### Exercise aim
Arrange the stretch from the line containing "The width and height of the screenshot is (665, 440)." through the line containing "click(263, 231)" as a Markdown table with columns Row and Line, one row per line, skipping blank lines. Leave the pictures out.

╭─ Data shown

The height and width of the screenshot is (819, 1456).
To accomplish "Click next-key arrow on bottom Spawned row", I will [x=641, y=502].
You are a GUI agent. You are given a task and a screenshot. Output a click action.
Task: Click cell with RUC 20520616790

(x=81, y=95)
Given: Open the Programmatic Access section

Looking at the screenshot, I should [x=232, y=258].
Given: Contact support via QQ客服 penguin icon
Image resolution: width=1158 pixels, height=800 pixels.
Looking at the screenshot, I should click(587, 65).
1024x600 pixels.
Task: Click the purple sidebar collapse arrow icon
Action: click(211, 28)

╰─
╭─ Data shown

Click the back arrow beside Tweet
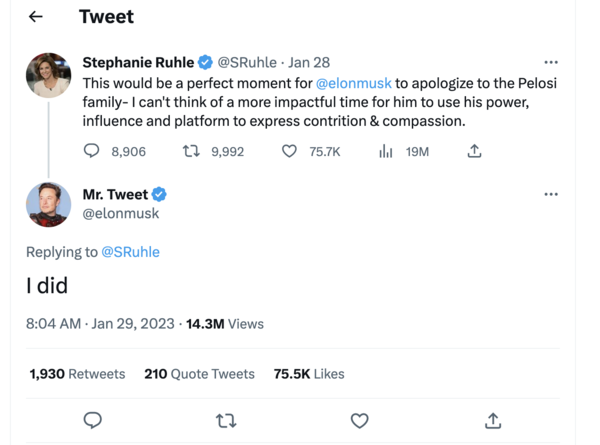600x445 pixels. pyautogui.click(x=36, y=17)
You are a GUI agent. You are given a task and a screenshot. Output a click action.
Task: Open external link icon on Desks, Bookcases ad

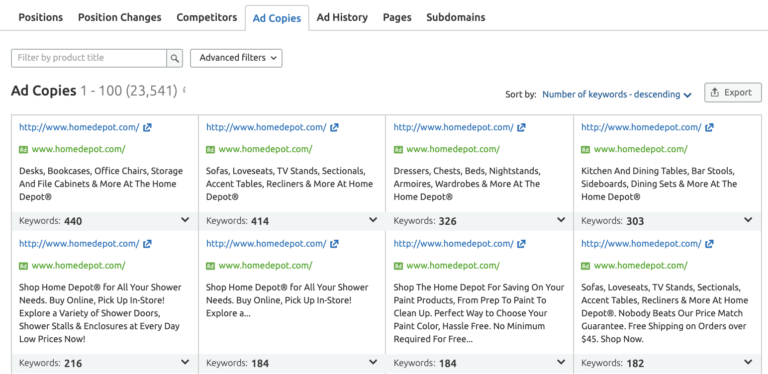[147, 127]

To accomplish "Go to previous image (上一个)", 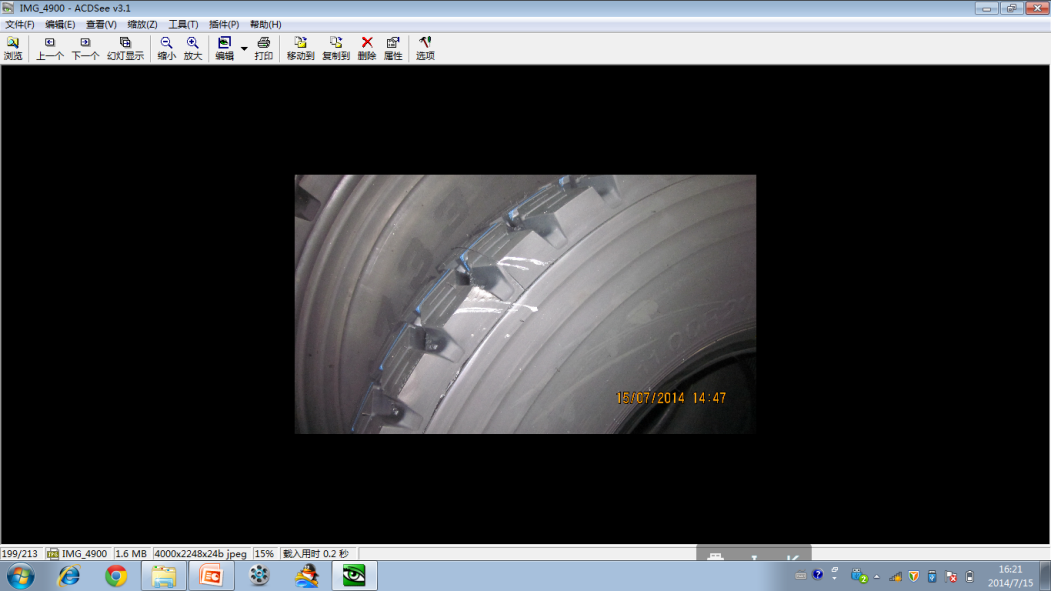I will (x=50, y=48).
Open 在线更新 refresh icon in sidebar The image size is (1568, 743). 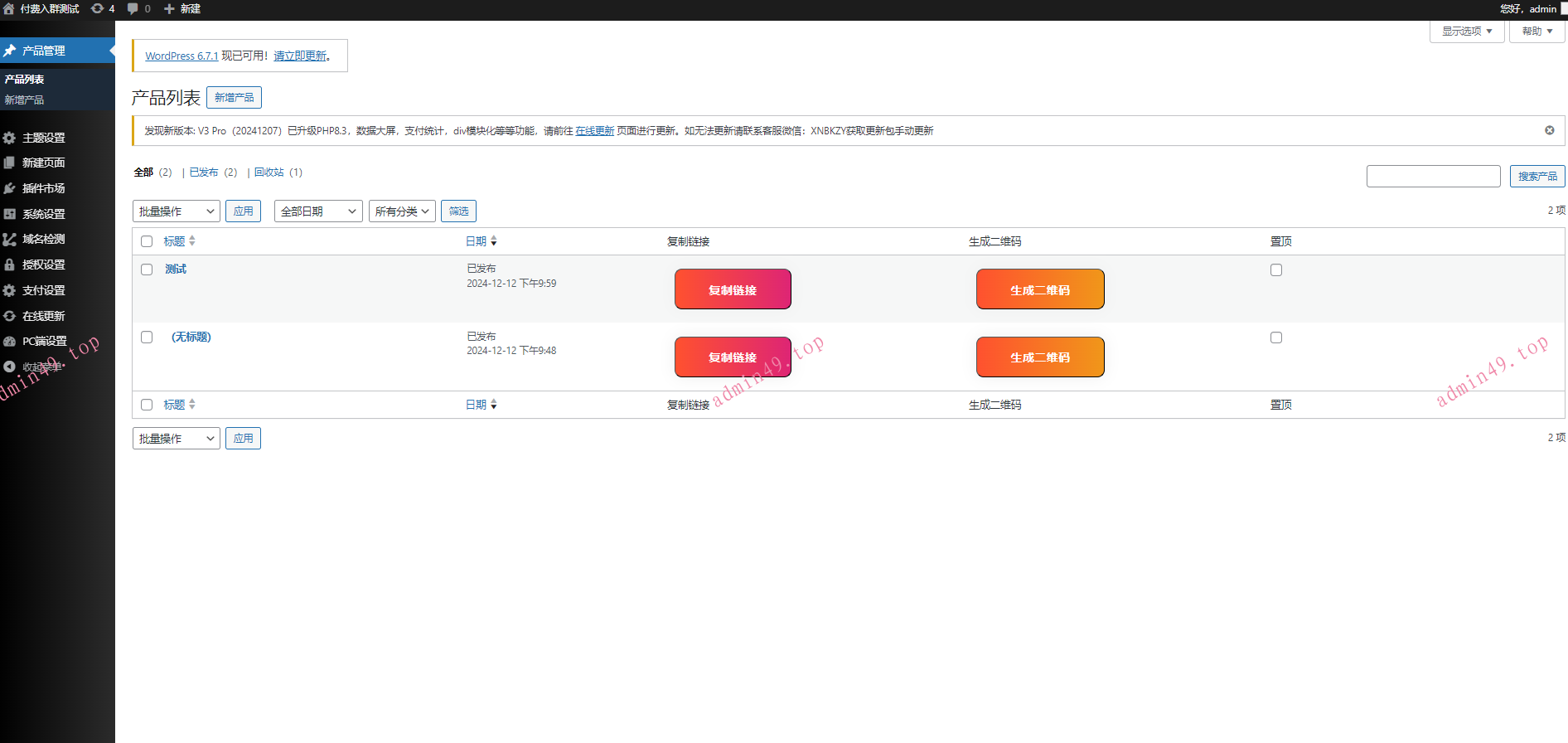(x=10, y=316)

╰─
╭─ Data shown

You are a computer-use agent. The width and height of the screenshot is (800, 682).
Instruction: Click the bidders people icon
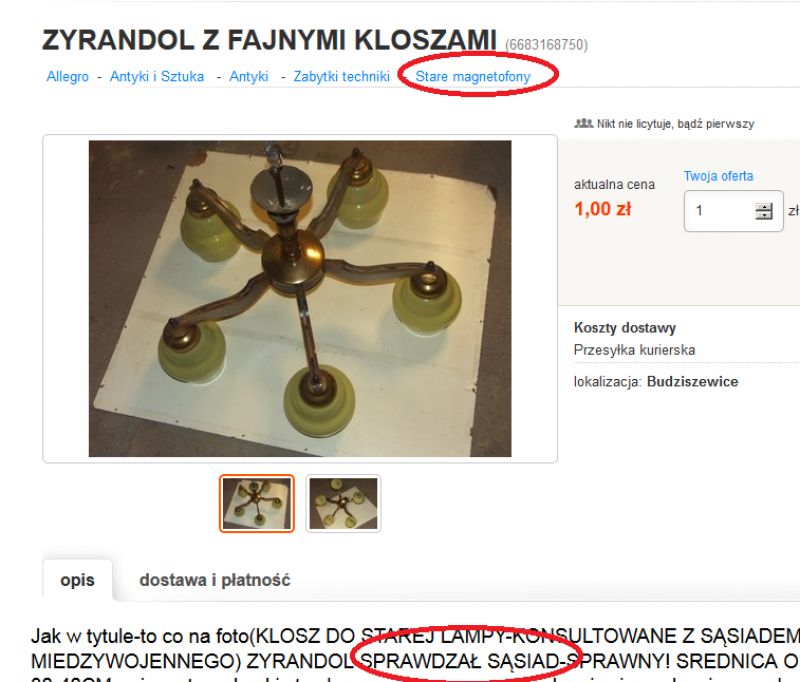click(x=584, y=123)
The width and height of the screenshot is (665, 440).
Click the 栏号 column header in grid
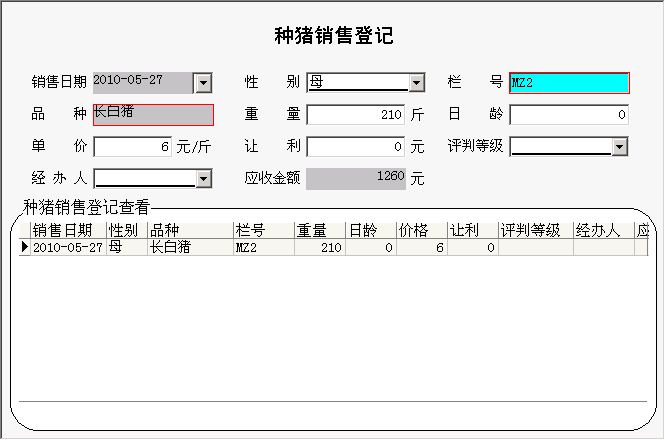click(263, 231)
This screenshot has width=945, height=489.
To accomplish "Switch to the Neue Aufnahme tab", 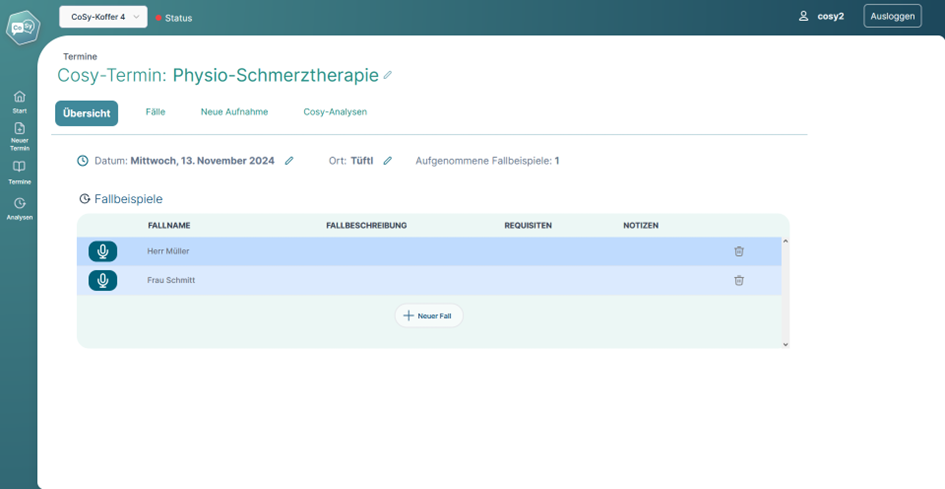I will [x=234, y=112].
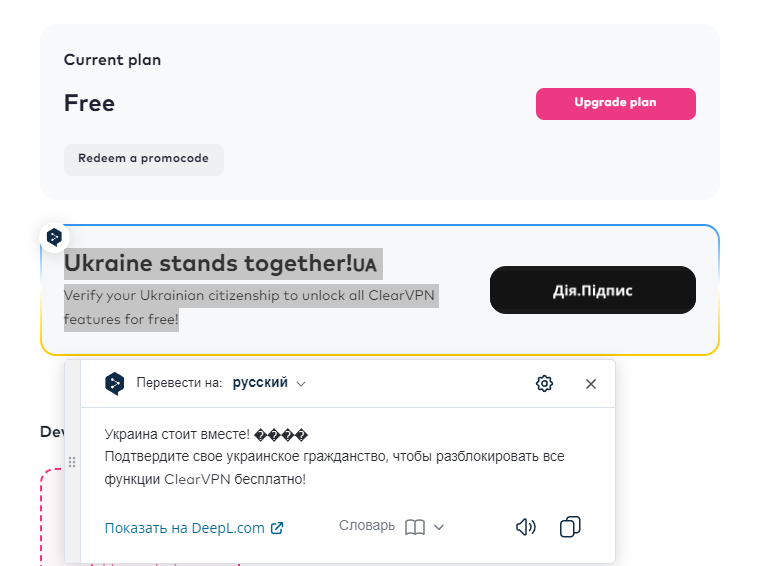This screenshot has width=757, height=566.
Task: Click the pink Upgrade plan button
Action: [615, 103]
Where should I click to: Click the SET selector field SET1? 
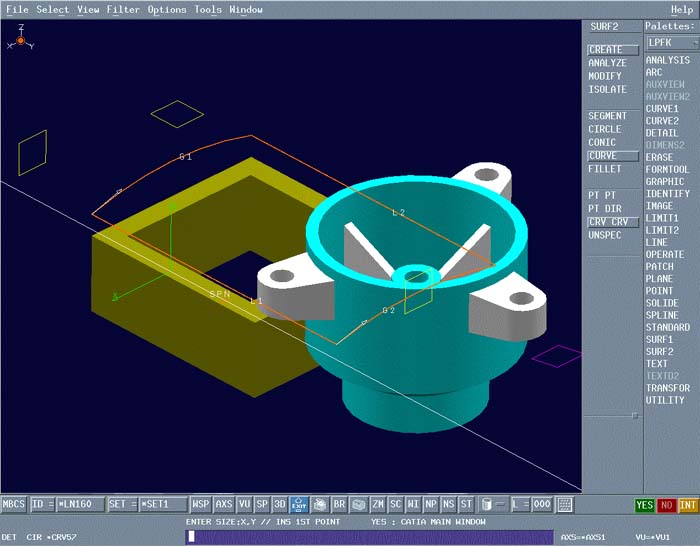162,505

╰─

### Task solution
| Row | Line |
|---|---|
| 1 | The width and height of the screenshot is (665, 440). |
| 2 | Click the 栏号 column header in grid |
| 3 | click(263, 231) |